Like nobody’s watching

Dancers in the darkTwo-and-a-bit afternoons of shooting, many more of editing, and some frustratingly slow file transfers all the way to China ended up with this (see below): a 7-minute clip about using dance for adults with disabilities.

Challenges? Not enough time to shoot, you might say – but there’s never enough (though I would’ve loved to film the dancers at home or around the city). Attempting to interview people with learning difficulties who spoke no English? With a good interpreter – once I’d clarified she had to translate my questions, not answer them herself – it actually worked out ok. The really difficult bit, the thing I hadn’t even really thought of till I was standing there, camera in hand, was pretty basic. How do I film these people?
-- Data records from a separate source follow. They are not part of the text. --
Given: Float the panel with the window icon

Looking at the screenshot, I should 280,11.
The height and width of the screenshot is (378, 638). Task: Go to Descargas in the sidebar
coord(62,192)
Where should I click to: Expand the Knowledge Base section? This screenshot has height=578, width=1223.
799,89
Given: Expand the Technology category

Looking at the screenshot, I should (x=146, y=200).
How to film people, some of whom aren’t fully aware of what you’re doing, who aren’t really involved in anything around them? It felt voyeuristic, uncomfortable, sometimes. At the end of the second day’s class, I was filming them all gathering up their things, parents chatting and moving towards the door. One of the most severely disabled young men, the one who refused to be touched by anyone, spent a long time swaying gently, his eyes focused on something we didn’t see, while his father stood in front of him, holding out his son’s jacket and cap. The son kept up his movements; the father waited with a patient, silent acceptance that must have been honed over years or decades, asking nothing of his son. Eventually, he took the cap, took the jacket, and they left. And I deleted that footage, and wondered how on earth I was going to put together a film that respected their privacy yet told their story.
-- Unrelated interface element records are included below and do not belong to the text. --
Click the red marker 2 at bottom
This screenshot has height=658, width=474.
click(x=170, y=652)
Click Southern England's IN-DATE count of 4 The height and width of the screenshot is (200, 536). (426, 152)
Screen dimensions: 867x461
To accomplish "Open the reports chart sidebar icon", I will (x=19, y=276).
Maybe next time I’ll do a story about the old folk, pictured above, who dance every evening in Beijing’s public squares. Lit by the flashing neon lights of a massive chain hotel and to the sounds of the traffic whizzing past, it wasn’t quite as romantic as it should be. Not that the dancers minded. Not so much a case of dancing like nobody’s watching as dancing like you deserve to be watched. And they did.